练习题 A ▸ 从下面这篇讲 ResNet-50 鸟类识别的文章里摘出一段原文，从“使用 image_dataset_from_directory 方法将磁盘中的数据加载到”开始，一直到“attribute 'image_dataset_from_directory' 的报错,升级一下TensorFlow就OK了。”为止。

所示文本 ▸
════

Press "Enter" to skip to content

深度学习100例 -卷积神经网络(ResNet-50)鸟类识别 | 第8天

一、前期工作

 

本文将采用 ResNet-50 实现鸟类图片的识别分类

 

我的环境:

语言环境:Python3.6.5
编译器:jupyter notebook
深度学习环境:TensorFlow2.4.1
数据地址: 【传送门】

:rocket:来自专栏: 【深度学习100例】

 

1. 设置GPU

 

如果使用的是CPU可以注释掉这部分的代码。

 

import tensorflow as tf
gpus = tf.config.list_physical_devices("GPU")
if gpus:
    tf.config.experimental.set_memory_growth(gpus[0], True)  #设置GPU显存用量按需使用
    tf.config.set_visible_devices([gpus[0]],"GPU")

 

2. 导入数据

 

import matplotlib.pyplot as plt
# 支持中文
plt.rcParams['font.sans-serif'] = ['SimHei']  # 用来正常显示中文标签
plt.rcParams['axes.unicode_minus'] = False  # 用来正常显示负号
import os,PIL
# 设置随机种子尽可能使结果可以重现
import numpy as np
np.random.seed(1)
# 设置随机种子尽可能使结果可以重现
import tensorflow as tf
tf.random.set_seed(1)
from tensorflow import keras
from tensorflow.keras import layers,models
import pathlib

 

data_dir = "D:/jupyter notebook/DL-100-days/datasets/bird_photos"
data_dir = pathlib.Path(data_dir)

 

3. 查看数据

 

image_count = len(list(data_dir.glob('*/*')))
print("图片总数为:",image_count)

 

图片总数为: 565

 

二、数据预处理

 

文件夹数量
Bananaquit166 张
Black Throated Bushtiti111 张
Black skimmer122 张
Cockatoo166张

 

1. 加载数据

 

使用 image_dataset_from_directory 方法将磁盘中的数据加载到 tf.data.Dataset

 

batch_size = 8
img_height = 224
img_width = 224

 

TensorFlow版本是2.2.0的同学可能会遇到 module 'tensorflow.keras.preprocessing' has no attribute 'image_dataset_from_directory' 的报错,升级一下TensorFlow就OK了。

 

"""
关于image_dataset_from_directory()的详细介绍可以参考文章:https://mtyjkh.blog.csdn.net/article/details/117018789
"""
train_ds = tf.keras.preprocessing.image_dataset_from_directory(
    data_dir,
    validation_split=0.2,
    subset="training",
    seed=123,
    image_size=(img_height, img_width),
    batch_size=batch_size)

════

所给各行 ▸
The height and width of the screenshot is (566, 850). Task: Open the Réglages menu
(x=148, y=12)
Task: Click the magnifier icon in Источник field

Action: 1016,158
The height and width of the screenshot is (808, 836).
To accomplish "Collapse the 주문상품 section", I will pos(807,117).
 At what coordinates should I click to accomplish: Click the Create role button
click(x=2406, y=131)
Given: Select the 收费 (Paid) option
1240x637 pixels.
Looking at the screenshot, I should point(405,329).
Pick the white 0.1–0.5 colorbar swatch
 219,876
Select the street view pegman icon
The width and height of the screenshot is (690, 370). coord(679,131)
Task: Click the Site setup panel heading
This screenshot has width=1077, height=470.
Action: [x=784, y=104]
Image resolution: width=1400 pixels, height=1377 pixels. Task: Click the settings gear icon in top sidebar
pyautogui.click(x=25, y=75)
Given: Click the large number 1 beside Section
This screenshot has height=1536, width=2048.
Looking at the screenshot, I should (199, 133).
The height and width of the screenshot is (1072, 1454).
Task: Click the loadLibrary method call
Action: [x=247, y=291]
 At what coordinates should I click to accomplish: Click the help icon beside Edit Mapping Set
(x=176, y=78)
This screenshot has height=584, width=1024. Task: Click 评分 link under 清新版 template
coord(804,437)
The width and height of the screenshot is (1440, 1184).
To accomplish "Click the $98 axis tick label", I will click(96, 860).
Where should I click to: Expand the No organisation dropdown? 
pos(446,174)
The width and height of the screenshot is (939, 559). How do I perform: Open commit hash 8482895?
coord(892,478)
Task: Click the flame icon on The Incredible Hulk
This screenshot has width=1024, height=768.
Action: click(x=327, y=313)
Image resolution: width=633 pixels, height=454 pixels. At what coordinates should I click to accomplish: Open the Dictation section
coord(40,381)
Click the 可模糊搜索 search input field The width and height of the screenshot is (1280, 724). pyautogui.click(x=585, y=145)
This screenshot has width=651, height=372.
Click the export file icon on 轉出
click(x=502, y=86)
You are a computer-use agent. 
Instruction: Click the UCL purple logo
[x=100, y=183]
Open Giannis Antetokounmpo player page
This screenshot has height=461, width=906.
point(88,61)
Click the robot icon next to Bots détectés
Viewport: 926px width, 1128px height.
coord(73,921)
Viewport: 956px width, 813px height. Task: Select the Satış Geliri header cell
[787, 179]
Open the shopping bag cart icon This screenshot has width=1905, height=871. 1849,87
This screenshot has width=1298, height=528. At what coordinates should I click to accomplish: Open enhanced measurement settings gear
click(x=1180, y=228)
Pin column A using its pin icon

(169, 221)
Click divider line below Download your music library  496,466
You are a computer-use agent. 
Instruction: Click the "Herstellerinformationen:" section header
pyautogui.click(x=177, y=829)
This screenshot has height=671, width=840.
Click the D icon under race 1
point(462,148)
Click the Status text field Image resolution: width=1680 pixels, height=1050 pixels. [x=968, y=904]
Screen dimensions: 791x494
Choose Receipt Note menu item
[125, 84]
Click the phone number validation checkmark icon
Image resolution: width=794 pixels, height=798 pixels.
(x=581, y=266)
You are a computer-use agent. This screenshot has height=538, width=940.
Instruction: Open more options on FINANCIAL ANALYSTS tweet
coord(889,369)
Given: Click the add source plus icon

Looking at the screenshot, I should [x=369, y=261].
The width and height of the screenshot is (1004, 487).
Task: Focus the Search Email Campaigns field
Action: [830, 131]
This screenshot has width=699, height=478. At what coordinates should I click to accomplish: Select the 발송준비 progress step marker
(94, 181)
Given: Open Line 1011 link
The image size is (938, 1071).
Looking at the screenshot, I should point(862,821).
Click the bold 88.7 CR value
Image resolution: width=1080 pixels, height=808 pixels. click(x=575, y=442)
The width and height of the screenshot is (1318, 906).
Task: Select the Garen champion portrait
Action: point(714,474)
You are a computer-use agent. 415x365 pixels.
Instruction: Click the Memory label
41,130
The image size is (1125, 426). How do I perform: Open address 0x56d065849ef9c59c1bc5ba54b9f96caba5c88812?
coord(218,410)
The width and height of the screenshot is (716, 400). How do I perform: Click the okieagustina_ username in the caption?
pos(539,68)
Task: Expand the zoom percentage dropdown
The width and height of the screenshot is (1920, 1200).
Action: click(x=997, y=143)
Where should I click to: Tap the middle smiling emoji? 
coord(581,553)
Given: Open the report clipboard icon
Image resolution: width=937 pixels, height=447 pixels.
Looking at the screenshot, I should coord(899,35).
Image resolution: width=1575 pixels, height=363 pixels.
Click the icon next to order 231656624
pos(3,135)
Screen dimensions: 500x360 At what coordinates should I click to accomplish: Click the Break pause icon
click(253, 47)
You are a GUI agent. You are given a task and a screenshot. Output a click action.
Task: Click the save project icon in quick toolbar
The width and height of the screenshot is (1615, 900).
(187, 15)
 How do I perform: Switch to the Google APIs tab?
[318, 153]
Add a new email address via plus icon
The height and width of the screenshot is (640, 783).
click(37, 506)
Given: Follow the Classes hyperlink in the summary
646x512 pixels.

════

练习题 B ▸ 请把上面所给各行中从第一行起、一直到含有“coord(804,437)”的那一行为止的内容逐字照抄，首尾两行都算在内，只抄这些行。

完整答复 A ▸
使用 image_dataset_from_directory 方法将磁盘中的数据加载到 tf.data.Dataset

 

batch_size = 8
img_height = 224
img_width = 224

 

TensorFlow版本是2.2.0的同学可能会遇到 module 'tensorflow.keras.preprocessing' has no attribute 'image_dataset_from_directory' 的报错,升级一下TensorFlow就OK了。

完整答复 B ▸
The height and width of the screenshot is (566, 850). Task: Open the Réglages menu
(x=148, y=12)
Task: Click the magnifier icon in Источник field

Action: 1016,158
The height and width of the screenshot is (808, 836).
To accomplish "Collapse the 주문상품 section", I will pos(807,117).
 At what coordinates should I click to accomplish: Click the Create role button
click(x=2406, y=131)
Given: Select the 收费 (Paid) option
1240x637 pixels.
Looking at the screenshot, I should point(405,329).
Pick the white 0.1–0.5 colorbar swatch
 219,876
Select the street view pegman icon
The width and height of the screenshot is (690, 370). coord(679,131)
Task: Click the Site setup panel heading
This screenshot has width=1077, height=470.
Action: [x=784, y=104]
Image resolution: width=1400 pixels, height=1377 pixels. Task: Click the settings gear icon in top sidebar
pyautogui.click(x=25, y=75)
Given: Click the large number 1 beside Section
This screenshot has height=1536, width=2048.
Looking at the screenshot, I should (199, 133).
The height and width of the screenshot is (1072, 1454).
Task: Click the loadLibrary method call
Action: [x=247, y=291]
 At what coordinates should I click to accomplish: Click the help icon beside Edit Mapping Set
(x=176, y=78)
This screenshot has height=584, width=1024. Task: Click 评分 link under 清新版 template
coord(804,437)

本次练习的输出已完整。